Throughout the implementation of the Jellyfish project we leaned towards optimizing latency or throughput for those parts where Jellyfish was clearly changing the data access model. Some of those optimizations include:
- Decode requested cell: When the user requests a cell, a whole batch is fetched at once. We decode the JSON part of the requested cell only, in order to avoid decoding for the other 99 cells.
- Delete metadata only: When deleting cells in place (due to TTL and the like), we only remove the entry of the cell from the batch index, so the user is not able to access it. The actual removal of the cell is done by a background job, which carries a read-modify-write operation to update the batch cell. We store information from the deleted cell in a journal table for the background job to consume. This way we prevent running this expensive operation in the foreground so that the online read/write path is not affected and the user-perceived latency is reduced.
- Collate updates by batch: When updating cells in place, a batch cell can be touched a few times. With read-modify-write, updates can be both resource- and time-consuming. By grouping updates per batch, we were able to reduce total update time for a job by 4x.
Once Jellyfish was fully rolled out and confirmed to meet our requirements, we were ready to reap the benefits. To this end, we started deleting data from the old backend in a phased way. The figure below shows the actual footprint decreasing over a period of a few days when deletion was taking place. Jellyfish realized an actual reduction of 33% of storage space in this specific case.

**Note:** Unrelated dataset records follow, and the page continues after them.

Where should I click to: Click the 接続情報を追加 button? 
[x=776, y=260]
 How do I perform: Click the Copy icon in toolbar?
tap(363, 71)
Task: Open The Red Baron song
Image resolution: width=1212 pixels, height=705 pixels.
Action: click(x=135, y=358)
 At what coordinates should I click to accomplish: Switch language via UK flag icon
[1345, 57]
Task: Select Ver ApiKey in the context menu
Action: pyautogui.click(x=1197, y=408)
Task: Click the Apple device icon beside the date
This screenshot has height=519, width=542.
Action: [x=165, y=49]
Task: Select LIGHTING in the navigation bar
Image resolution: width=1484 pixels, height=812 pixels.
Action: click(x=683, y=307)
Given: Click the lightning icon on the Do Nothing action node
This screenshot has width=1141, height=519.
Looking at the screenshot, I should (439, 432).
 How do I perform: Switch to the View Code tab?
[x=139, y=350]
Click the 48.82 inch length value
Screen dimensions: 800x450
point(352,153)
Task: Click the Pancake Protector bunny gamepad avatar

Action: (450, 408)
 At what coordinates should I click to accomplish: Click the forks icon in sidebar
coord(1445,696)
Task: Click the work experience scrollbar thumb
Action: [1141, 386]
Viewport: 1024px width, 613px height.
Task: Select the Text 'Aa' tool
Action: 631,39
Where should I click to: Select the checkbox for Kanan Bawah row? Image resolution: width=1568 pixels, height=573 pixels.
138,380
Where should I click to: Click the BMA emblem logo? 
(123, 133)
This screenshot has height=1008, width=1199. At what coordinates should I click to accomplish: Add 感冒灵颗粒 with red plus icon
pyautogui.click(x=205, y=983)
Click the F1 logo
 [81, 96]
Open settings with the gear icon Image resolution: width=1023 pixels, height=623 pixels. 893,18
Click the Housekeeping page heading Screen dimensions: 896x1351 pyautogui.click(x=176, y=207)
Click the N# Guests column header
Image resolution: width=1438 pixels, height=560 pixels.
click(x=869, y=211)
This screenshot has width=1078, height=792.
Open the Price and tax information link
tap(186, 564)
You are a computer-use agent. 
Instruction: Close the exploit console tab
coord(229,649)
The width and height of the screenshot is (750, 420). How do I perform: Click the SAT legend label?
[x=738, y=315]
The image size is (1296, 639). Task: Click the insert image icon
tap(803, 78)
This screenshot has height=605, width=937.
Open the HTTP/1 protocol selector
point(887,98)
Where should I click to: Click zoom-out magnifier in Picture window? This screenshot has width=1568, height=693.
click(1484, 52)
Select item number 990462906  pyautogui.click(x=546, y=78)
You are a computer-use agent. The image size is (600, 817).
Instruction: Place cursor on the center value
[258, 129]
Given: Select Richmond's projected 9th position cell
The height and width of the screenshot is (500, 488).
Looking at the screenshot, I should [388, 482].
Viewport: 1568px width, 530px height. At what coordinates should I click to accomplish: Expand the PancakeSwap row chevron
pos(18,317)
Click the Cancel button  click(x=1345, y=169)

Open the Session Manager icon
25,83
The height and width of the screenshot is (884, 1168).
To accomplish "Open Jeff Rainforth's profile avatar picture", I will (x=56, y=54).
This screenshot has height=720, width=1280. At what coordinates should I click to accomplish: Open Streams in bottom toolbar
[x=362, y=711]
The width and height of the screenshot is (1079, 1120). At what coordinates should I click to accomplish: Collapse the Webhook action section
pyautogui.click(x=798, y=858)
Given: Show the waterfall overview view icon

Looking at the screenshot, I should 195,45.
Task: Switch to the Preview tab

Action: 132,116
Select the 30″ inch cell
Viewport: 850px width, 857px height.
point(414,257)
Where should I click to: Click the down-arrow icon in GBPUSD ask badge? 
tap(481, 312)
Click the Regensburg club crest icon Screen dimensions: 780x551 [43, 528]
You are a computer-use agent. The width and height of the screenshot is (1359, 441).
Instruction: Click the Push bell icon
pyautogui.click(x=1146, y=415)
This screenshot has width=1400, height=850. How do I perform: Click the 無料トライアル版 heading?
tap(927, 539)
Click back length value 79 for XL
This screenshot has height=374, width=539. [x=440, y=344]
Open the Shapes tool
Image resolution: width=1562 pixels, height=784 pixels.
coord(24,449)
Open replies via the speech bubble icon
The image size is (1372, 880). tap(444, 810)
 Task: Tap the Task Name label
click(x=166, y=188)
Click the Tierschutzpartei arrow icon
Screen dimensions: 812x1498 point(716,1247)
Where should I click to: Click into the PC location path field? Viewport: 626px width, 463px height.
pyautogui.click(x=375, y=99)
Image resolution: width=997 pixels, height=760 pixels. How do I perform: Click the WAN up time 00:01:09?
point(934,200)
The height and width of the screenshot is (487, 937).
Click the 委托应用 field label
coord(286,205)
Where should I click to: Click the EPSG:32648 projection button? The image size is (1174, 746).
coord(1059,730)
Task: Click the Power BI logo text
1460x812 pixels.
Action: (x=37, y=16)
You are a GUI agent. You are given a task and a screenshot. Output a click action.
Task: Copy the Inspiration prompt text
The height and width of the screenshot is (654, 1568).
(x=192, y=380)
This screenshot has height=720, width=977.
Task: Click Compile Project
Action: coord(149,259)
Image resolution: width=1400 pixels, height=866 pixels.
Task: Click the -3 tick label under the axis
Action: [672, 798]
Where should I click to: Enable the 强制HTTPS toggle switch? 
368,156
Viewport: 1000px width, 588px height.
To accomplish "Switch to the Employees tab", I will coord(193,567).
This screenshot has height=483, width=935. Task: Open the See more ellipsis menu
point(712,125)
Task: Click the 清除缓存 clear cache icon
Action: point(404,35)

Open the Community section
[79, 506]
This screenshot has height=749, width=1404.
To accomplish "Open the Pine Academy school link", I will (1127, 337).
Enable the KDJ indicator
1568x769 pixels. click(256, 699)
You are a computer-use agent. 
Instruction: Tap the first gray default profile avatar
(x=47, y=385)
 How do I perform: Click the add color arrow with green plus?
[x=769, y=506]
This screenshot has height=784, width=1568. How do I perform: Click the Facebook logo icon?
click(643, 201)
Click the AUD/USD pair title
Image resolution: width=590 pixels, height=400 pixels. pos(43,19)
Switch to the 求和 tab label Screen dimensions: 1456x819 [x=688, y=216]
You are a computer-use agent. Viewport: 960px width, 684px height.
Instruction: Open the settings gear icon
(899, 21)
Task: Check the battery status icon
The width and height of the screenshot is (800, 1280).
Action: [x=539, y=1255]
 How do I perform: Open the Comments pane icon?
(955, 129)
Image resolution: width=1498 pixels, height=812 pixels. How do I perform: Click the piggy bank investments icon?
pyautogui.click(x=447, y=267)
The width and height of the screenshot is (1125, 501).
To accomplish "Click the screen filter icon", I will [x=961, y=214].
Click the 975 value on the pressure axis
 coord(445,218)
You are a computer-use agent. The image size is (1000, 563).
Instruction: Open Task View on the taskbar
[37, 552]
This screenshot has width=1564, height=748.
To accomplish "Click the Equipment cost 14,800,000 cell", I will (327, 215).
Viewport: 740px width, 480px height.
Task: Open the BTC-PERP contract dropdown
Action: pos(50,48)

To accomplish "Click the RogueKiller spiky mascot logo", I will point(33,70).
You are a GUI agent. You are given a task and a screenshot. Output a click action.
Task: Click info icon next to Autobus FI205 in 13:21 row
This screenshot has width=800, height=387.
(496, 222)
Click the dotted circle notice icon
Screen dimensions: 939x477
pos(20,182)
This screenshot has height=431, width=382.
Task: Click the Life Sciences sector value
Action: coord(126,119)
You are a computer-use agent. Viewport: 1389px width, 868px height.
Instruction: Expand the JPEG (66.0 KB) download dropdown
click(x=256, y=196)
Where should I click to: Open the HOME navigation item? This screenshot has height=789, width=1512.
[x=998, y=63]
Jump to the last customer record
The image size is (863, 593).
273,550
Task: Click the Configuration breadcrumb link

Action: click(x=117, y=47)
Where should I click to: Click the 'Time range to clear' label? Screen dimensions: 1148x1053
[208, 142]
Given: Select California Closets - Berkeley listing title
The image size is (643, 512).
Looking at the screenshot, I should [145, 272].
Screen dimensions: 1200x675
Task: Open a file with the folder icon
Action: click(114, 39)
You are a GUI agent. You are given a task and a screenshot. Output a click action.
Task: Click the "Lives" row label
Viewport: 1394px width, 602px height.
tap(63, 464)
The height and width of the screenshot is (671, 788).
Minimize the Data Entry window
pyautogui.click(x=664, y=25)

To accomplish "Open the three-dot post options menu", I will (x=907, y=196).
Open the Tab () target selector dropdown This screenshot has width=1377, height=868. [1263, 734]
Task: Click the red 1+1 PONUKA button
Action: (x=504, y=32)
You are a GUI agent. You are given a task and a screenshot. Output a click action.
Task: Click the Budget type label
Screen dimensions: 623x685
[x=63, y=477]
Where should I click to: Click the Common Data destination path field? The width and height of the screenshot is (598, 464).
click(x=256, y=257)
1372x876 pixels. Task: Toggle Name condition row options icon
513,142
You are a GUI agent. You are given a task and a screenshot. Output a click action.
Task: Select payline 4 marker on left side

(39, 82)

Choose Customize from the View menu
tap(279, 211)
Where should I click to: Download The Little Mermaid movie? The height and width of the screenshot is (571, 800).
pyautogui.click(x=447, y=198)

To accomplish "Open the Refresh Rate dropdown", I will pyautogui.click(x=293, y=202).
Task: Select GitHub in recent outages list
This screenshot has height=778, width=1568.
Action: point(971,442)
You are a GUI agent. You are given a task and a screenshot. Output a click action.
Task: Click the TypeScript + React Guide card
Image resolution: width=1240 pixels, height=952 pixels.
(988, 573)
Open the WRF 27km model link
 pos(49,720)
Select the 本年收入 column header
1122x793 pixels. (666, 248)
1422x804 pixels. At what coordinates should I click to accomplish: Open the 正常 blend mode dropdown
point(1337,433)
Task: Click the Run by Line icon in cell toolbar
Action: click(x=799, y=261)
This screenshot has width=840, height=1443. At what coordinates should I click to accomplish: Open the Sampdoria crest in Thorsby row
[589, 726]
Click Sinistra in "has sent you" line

The Jellyfish project has been successful in reducing the operating expenses for Uber and unlocking more savings in the future. The tiering concept presented here can be extended in several ways to attain more efficiency and reduce cost further. Some directions that we are thinking of taking Jellyfish into are applying it to Docstore, explicit tiering, and using physically distinct tiers. Part of achieving this is exposing a new set of APIs to the user to access old data, and optimizing both the software and hardware stacks for distinct tiers. Uber is looking for talented engineers to join such efforts.